Having food allergies means that your body’s immune system perceives a harmful substance and is reacting against it.

Coughing is a pretty mild symptom. Food allergies can also cause you to be short of breath, wheeze, have a runny nose, and suffer anaphylaxis. An anaphylactic reaction is, of course, the most dangerous.

Observe yourself and see if your coughing occurs after consumption of the usual food allergens.

  • Gluten
  • Dairy
  • Soy
  • Nuts
  • Eggs
  • Shellfish

2.     Asthma

If you’re asthmatic, you need to watch out for sulfites in food. Asthma attacks occur when your respiratory system is triggered by an irritant, and in food, sulfites are the usual culprit.

Sulfites are additives usually found in many foods and drinks. Some of them are:

  • Dried fruit
  • Pickled onions
  • Soda
  • Beers and wines

Asthma and allergies are closely related, although you don’t need to be asthmatic to suffer from allergies. An asthma attack doesn’t stop at coughing, of course. These food reactions can definitely lead to trouble in breathing, and it’s not necessarily anaphylaxis.

3.     Acid Reflux

Acid reflux pertains to the stomach acid that shoots up the food pipe. When eating, the lower esophageal sphincter relaxes to allow food to go down to the stomach. Unfortunately in some cases, the sphincter does not fully close afterwards, allowing acid to travel upward. This leads to coughing.

There are conditions that bring about chronic acid reflux, such as the following:

  • GERD

Gastroesophageal reflux disease involves pretty severe acid reflux, often also causing wheezing, nausea, excessive stomach gas, and trouble swallowing.

  • LPR

Laryngopharyngeal reflux goes all the way up the nasal passages.

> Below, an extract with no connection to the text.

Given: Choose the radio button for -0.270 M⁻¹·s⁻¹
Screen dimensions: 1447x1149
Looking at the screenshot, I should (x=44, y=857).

Beside coughing and hoarseness, it can also cause post-nasal drip.

  • Dysphagia

This is a condition that makes swallowing difficult to do. It can be uncomfortable and downright painful. While acid reflux is a common cause, it’s not the only one. It’s best to consult a doctor if you suspect yourself of having this.

4.     Infections

A fungal, viral, or bacterial infection in the food pipe or larynx may cause your throat to be irritated and inflamed, which leads to coughing, particularly after meals. To address the cough, treat the infection.

5.     Aspiration Pneumonia

You may inhale particles of food or liquid when eating. If you’re healthy, your lungs can easily expel them. If you fail to get rid of them, bacteria may breed in your lungs, causing aspiration pneumonia. Wet coughing after eating is one of its symptoms, along with pain in swallowing, shortness of breath, heartburn, congestion, extra saliva, and fever.

This could lead to serious medical problems like lung abscess or respiratory failure. See a doctor right away if your suspect yourself of having aspiration pneumonia.

Better Enjoyment of Food

You don’t want your meals associated with coughing. It’s best to see a doctor as soon as you observe yourself experiencing this issue. To avoid further suffering, a remedy should be implemented right away.

Sometimes treatment is the answer; other times, prevention is the solution. For allergies and asthma, it basically means avoiding trigger foods and drinks.

As with every other persistent or frequent coughing situation, it’s important to observe yourself so you can discern what your body is trying to tell you. In any case, you can give helpful information that your doctor will require during consultation.